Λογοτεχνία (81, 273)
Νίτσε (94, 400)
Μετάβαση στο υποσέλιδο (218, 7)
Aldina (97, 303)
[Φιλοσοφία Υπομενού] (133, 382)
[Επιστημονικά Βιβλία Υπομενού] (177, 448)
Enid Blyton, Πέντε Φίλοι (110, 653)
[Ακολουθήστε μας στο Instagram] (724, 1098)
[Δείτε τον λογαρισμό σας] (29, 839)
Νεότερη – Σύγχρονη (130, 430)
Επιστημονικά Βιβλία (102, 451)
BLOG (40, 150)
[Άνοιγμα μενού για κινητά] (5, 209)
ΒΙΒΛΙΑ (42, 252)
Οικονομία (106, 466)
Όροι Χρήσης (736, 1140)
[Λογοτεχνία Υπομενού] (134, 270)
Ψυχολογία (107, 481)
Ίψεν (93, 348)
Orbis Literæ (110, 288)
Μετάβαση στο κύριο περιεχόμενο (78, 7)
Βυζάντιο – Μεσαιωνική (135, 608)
········
Your goal :: Output all of the data again. Match it exactly.

Response to the task ::
Λογοτεχνία (81, 273)
Νίτσε (94, 400)
Μετάβαση στο υποσέλιδο (218, 7)
Aldina (97, 303)
[Φιλοσοφία Υπομενού] (133, 382)
[Επιστημονικά Βιβλία Υπομενού] (177, 448)
Enid Blyton, Πέντε Φίλοι (110, 653)
[Ακολουθήστε μας στο Instagram] (724, 1098)
[Δείτε τον λογαρισμό σας] (29, 839)
Νεότερη – Σύγχρονη (130, 430)
Επιστημονικά Βιβλία (102, 451)
BLOG (40, 150)
[Άνοιγμα μενού για κινητά] (5, 209)
ΒΙΒΛΙΑ (42, 252)
Οικονομία (106, 466)
Όροι Χρήσης (736, 1140)
[Λογοτεχνία Υπομενού] (134, 270)
Ψυχολογία (107, 481)
Ίψεν (93, 348)
Orbis Literæ (110, 288)
Μετάβαση στο κύριο περιεχόμενο (78, 7)
Βυζάντιο – Μεσαιωνική (135, 608)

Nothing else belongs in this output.